DATA SUPPLIED —
┄┄┄┄┄┄┄┄┄┄

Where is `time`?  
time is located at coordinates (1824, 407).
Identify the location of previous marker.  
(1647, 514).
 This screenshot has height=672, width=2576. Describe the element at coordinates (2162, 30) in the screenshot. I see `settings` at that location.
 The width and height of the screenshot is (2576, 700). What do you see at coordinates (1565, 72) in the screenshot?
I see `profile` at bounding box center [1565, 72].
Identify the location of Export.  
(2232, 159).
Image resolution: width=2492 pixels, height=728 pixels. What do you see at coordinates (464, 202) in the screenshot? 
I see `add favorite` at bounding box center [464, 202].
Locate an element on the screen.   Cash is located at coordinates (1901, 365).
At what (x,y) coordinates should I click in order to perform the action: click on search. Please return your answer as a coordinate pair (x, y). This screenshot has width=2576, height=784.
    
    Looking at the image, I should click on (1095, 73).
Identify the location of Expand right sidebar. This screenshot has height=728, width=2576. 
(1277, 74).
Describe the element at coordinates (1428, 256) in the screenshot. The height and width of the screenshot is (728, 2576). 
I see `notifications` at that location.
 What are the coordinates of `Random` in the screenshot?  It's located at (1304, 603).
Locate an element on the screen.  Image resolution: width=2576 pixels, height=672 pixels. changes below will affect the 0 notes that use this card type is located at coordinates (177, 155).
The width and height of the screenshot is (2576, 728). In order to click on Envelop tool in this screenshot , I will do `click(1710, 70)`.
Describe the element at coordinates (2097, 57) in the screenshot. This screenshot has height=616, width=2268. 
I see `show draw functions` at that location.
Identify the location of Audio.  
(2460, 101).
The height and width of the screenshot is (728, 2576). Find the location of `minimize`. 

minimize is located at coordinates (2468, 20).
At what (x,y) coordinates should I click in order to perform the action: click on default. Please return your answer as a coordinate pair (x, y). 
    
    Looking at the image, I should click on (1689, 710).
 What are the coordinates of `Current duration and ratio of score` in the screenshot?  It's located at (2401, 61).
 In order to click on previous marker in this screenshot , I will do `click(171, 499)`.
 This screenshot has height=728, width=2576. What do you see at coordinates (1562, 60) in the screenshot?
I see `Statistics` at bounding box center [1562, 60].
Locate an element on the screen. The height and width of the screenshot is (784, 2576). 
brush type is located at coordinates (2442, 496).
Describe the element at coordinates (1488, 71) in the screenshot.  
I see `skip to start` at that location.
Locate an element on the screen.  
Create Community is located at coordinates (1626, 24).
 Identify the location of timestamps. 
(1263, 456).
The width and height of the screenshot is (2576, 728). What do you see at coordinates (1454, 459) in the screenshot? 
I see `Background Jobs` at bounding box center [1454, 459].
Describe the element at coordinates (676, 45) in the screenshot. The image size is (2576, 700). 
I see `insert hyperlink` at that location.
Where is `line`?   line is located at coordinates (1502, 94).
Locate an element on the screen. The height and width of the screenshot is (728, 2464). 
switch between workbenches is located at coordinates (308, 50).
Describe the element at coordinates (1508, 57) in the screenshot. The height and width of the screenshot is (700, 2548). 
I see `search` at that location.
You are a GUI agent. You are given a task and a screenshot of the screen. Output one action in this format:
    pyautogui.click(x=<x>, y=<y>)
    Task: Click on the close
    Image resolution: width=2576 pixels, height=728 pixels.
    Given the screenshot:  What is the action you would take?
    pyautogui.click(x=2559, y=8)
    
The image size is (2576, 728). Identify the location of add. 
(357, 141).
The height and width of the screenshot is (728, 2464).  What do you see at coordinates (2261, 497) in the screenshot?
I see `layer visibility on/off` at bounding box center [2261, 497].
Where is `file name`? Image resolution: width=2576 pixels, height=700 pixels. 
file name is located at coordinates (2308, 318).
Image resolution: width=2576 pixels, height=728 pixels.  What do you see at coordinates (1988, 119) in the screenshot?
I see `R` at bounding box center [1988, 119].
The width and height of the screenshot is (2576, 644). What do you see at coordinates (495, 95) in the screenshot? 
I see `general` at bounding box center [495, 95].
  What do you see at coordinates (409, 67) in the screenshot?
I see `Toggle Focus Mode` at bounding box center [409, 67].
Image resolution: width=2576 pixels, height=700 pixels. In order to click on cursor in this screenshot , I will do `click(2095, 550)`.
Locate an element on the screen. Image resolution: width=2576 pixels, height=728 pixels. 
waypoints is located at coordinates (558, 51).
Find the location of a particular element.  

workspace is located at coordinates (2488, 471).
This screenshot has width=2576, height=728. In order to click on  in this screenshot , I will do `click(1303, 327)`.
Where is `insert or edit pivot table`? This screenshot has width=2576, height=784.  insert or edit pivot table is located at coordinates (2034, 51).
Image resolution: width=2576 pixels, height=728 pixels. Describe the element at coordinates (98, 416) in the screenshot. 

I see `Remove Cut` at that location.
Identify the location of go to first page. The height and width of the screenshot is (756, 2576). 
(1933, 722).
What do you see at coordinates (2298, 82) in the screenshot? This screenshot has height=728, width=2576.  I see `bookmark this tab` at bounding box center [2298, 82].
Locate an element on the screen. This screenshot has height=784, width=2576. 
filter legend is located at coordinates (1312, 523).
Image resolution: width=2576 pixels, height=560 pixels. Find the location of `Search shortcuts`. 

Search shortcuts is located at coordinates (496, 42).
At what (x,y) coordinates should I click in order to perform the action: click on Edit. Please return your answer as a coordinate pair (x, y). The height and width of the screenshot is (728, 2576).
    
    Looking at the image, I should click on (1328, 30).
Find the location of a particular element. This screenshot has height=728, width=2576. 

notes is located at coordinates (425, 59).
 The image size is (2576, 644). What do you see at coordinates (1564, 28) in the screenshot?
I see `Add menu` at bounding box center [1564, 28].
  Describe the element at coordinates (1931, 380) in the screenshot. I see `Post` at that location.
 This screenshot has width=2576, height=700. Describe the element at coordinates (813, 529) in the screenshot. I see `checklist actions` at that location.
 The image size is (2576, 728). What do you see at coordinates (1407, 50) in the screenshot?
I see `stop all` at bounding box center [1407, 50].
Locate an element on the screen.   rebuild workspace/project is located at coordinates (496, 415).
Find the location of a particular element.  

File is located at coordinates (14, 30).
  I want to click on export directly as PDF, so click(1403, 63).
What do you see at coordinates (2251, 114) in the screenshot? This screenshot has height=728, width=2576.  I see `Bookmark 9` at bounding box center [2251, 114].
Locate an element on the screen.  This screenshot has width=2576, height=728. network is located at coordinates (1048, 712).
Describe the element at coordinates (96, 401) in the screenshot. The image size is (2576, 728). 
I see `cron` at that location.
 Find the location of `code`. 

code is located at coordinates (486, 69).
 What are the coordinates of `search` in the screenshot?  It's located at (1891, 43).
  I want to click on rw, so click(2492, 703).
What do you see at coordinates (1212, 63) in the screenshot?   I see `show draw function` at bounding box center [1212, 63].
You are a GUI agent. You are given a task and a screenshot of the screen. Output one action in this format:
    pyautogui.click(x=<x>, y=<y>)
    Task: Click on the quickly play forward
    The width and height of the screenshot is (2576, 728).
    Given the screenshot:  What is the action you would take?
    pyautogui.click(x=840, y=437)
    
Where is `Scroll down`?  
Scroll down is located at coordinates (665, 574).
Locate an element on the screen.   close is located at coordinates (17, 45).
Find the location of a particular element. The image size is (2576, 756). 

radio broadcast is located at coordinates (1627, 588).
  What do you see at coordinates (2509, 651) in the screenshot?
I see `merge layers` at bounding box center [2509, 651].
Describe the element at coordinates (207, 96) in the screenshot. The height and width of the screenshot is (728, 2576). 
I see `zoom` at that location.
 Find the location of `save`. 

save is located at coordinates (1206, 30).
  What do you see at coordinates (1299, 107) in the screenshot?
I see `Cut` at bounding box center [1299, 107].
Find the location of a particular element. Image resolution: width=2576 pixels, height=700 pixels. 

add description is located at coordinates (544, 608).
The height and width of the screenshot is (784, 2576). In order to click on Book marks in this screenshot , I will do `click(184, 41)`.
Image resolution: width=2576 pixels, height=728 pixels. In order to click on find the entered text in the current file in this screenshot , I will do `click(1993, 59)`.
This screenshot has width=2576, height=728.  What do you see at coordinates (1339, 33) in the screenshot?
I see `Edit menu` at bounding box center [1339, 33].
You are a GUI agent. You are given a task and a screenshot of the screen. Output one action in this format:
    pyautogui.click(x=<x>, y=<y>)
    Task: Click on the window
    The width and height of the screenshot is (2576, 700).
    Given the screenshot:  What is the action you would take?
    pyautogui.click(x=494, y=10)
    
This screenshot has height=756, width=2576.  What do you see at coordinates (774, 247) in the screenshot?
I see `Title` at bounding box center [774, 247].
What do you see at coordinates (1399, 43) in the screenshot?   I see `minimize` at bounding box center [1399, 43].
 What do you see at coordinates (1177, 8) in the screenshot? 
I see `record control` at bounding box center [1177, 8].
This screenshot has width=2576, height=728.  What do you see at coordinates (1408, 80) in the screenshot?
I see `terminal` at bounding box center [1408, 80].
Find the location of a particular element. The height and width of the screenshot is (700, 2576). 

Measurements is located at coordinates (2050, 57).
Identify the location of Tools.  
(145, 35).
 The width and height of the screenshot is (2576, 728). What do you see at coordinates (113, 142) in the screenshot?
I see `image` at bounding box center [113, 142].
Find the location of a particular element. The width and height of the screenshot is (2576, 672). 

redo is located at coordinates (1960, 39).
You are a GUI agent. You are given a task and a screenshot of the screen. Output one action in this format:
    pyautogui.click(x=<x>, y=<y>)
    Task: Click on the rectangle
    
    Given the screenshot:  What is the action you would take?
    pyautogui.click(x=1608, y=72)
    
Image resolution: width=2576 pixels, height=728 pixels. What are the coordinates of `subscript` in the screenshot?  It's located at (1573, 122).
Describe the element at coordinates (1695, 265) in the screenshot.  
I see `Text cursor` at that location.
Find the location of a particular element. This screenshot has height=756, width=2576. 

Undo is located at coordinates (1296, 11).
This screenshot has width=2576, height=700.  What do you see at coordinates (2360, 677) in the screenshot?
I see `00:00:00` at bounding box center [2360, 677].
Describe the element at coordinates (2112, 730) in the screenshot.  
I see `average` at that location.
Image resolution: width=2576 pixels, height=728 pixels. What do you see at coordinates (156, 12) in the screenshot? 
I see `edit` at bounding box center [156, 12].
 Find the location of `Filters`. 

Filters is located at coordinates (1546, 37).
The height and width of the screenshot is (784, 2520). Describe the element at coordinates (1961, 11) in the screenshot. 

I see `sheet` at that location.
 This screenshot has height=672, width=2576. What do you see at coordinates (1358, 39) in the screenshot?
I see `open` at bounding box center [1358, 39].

┄┄┄┄┄┄┄┄┄┄

YOUR INSTRUCTIONS — Reproduce the records above exactly as they appear, beginning with the line that contains "coordinates (496, 415)." and ending with the line that contains "coordinates (1048, 712).", both of those lines included.

ANSWER IN FULL —
Locate an element on the screen.   rebuild workspace/project is located at coordinates (496, 415).
Find the location of a particular element.  

File is located at coordinates (14, 30).
  I want to click on export directly as PDF, so click(1403, 63).
What do you see at coordinates (2251, 114) in the screenshot? This screenshot has height=728, width=2576.  I see `Bookmark 9` at bounding box center [2251, 114].
Locate an element on the screen.  This screenshot has width=2576, height=728. network is located at coordinates (1048, 712).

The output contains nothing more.